Task to complete
Copy out the items below verbatim, everything from the line containing "is (614, 1092)." down to the line containing "What do you see at coordinates (935, 116)", with both of those lines included.

(Entries on target coordinates)

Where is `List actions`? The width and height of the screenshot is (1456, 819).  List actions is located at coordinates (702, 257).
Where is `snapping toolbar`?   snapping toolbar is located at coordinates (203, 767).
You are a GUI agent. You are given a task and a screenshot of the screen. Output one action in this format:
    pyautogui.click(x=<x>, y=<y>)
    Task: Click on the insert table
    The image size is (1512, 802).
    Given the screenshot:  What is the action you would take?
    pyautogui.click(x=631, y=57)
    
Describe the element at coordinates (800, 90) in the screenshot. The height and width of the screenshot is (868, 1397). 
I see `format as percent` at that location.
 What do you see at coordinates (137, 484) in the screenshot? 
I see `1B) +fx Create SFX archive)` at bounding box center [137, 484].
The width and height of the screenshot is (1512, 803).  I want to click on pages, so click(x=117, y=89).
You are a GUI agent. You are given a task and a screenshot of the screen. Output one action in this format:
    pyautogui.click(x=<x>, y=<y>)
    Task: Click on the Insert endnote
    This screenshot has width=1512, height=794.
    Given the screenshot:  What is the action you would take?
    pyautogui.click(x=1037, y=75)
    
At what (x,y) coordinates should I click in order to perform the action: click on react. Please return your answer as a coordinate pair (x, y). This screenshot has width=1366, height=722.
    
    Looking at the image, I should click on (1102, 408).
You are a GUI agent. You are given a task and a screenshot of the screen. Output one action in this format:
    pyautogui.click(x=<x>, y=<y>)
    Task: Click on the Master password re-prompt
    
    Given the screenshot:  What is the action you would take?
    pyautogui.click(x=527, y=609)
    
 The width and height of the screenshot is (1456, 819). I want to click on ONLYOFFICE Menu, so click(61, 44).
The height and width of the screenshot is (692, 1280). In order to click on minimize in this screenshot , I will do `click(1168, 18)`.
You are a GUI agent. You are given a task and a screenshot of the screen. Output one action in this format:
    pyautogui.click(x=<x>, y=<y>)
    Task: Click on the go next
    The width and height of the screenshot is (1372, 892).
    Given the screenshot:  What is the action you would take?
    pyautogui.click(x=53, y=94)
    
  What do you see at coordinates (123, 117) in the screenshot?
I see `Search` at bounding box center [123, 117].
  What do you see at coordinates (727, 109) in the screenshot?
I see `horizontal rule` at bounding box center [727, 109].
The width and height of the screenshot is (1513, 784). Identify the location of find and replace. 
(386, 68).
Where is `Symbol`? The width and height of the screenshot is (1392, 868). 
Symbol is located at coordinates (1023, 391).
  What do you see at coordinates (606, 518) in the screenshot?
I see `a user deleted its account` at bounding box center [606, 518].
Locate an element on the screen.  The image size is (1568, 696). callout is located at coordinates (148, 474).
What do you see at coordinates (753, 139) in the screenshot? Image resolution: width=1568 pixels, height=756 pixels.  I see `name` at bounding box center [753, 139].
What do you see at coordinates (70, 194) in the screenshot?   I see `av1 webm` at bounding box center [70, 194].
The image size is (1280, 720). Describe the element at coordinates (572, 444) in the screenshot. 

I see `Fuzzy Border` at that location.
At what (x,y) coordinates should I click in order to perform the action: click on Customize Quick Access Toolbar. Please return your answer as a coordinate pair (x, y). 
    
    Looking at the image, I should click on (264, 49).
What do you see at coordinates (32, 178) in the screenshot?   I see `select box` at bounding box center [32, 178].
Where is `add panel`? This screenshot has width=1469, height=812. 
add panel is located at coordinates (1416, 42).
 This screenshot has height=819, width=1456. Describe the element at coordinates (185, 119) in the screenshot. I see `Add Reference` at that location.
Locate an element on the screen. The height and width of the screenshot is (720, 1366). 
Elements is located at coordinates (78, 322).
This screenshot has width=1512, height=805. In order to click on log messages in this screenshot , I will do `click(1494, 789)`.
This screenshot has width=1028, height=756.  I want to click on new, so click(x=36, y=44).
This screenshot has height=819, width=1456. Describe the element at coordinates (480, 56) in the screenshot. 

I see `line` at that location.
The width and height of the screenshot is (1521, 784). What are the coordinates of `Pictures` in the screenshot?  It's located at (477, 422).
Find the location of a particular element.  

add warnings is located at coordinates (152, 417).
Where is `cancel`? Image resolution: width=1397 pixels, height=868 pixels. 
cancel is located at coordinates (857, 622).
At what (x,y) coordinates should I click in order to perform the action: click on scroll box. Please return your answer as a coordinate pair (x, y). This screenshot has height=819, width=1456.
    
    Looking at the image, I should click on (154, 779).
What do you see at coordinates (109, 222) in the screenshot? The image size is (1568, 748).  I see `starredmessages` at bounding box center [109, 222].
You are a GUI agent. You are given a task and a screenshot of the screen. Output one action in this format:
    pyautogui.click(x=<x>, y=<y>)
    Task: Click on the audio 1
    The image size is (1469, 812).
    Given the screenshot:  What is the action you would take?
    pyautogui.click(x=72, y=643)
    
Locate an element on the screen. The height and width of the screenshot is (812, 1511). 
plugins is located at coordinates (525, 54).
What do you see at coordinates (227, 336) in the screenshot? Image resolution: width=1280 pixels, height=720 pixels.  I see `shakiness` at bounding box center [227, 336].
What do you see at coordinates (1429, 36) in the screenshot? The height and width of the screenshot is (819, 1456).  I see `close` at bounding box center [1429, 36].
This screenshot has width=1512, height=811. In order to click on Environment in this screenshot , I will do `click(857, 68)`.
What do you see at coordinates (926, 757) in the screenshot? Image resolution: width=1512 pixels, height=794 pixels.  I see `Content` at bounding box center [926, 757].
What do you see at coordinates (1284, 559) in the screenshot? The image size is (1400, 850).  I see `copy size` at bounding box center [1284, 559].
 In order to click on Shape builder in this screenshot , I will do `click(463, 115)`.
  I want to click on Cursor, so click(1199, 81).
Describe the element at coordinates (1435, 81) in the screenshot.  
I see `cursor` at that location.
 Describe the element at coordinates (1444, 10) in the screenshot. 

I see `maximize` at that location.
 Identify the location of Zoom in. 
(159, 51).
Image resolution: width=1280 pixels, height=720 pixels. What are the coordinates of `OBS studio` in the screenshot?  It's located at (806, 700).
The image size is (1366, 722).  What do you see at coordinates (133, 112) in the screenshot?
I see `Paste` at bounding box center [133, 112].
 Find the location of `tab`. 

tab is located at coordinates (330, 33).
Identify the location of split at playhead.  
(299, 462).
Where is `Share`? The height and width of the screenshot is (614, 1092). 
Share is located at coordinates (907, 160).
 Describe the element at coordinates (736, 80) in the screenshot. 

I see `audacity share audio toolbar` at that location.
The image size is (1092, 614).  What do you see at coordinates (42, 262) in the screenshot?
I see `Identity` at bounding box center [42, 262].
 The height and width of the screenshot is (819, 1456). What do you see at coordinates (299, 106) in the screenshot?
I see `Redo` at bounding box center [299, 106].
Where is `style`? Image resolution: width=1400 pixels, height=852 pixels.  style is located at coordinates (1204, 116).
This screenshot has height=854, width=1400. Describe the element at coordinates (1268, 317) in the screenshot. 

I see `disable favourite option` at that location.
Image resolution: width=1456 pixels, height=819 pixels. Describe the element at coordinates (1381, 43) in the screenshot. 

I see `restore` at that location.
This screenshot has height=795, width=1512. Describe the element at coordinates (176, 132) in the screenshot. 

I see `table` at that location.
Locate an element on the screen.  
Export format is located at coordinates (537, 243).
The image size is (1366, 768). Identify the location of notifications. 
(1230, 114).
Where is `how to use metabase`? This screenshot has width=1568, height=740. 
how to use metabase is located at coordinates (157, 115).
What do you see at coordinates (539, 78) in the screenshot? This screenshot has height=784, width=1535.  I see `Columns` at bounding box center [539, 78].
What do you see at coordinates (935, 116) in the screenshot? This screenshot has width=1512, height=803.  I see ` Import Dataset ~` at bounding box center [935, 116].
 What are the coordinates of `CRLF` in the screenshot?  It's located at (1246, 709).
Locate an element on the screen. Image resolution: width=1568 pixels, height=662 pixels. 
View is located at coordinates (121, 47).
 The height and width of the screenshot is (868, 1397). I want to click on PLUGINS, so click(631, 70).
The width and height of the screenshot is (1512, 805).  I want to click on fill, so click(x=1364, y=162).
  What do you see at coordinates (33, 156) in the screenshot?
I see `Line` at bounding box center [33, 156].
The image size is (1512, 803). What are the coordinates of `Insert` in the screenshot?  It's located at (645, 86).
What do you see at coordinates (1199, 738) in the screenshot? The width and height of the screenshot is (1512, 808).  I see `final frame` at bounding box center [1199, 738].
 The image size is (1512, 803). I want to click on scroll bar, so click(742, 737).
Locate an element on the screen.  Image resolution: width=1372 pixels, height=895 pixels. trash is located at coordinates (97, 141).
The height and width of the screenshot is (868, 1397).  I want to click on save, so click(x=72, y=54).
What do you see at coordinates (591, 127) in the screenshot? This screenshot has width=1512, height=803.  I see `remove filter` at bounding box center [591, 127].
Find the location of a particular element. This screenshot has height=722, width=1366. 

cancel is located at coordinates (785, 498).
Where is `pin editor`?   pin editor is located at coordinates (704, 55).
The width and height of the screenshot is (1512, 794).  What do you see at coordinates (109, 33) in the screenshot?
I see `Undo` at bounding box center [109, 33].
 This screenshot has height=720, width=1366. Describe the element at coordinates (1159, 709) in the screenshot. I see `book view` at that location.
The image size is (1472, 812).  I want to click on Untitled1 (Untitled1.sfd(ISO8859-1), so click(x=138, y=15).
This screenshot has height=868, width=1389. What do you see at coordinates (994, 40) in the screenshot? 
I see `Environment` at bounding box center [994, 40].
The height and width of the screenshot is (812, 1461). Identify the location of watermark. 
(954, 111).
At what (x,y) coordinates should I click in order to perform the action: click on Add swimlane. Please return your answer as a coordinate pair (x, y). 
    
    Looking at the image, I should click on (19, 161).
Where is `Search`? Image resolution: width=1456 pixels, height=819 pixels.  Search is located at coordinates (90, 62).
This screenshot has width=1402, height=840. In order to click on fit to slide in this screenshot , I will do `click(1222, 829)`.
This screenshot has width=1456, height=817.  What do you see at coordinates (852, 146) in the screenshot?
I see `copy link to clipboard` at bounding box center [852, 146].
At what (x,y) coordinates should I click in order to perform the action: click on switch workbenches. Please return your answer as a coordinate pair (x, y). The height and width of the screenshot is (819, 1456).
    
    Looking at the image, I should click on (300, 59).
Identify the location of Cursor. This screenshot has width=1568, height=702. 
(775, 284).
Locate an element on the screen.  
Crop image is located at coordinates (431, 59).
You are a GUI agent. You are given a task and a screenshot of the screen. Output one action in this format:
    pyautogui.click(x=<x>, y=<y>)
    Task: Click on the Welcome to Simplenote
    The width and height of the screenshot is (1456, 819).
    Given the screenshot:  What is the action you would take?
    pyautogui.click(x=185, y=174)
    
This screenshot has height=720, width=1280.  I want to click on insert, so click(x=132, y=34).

Answer for the task
Where is `Share`? The height and width of the screenshot is (614, 1092). 
Share is located at coordinates (907, 160).
 Describe the element at coordinates (736, 80) in the screenshot. 

I see `audacity share audio toolbar` at that location.
The image size is (1092, 614).  What do you see at coordinates (42, 262) in the screenshot?
I see `Identity` at bounding box center [42, 262].
 The height and width of the screenshot is (819, 1456). What do you see at coordinates (299, 106) in the screenshot?
I see `Redo` at bounding box center [299, 106].
Where is `style`? Image resolution: width=1400 pixels, height=852 pixels.  style is located at coordinates (1204, 116).
This screenshot has height=854, width=1400. Describe the element at coordinates (1268, 317) in the screenshot. 

I see `disable favourite option` at that location.
Image resolution: width=1456 pixels, height=819 pixels. Describe the element at coordinates (1381, 43) in the screenshot. 

I see `restore` at that location.
This screenshot has height=795, width=1512. Describe the element at coordinates (176, 132) in the screenshot. 

I see `table` at that location.
Locate an element on the screen.  
Export format is located at coordinates (537, 243).
The image size is (1366, 768). Identify the location of notifications. 
(1230, 114).
Where is `how to use metabase`? This screenshot has width=1568, height=740. 
how to use metabase is located at coordinates (157, 115).
What do you see at coordinates (539, 78) in the screenshot? This screenshot has height=784, width=1535.  I see `Columns` at bounding box center [539, 78].
What do you see at coordinates (935, 116) in the screenshot? This screenshot has width=1512, height=803.  I see ` Import Dataset ~` at bounding box center [935, 116].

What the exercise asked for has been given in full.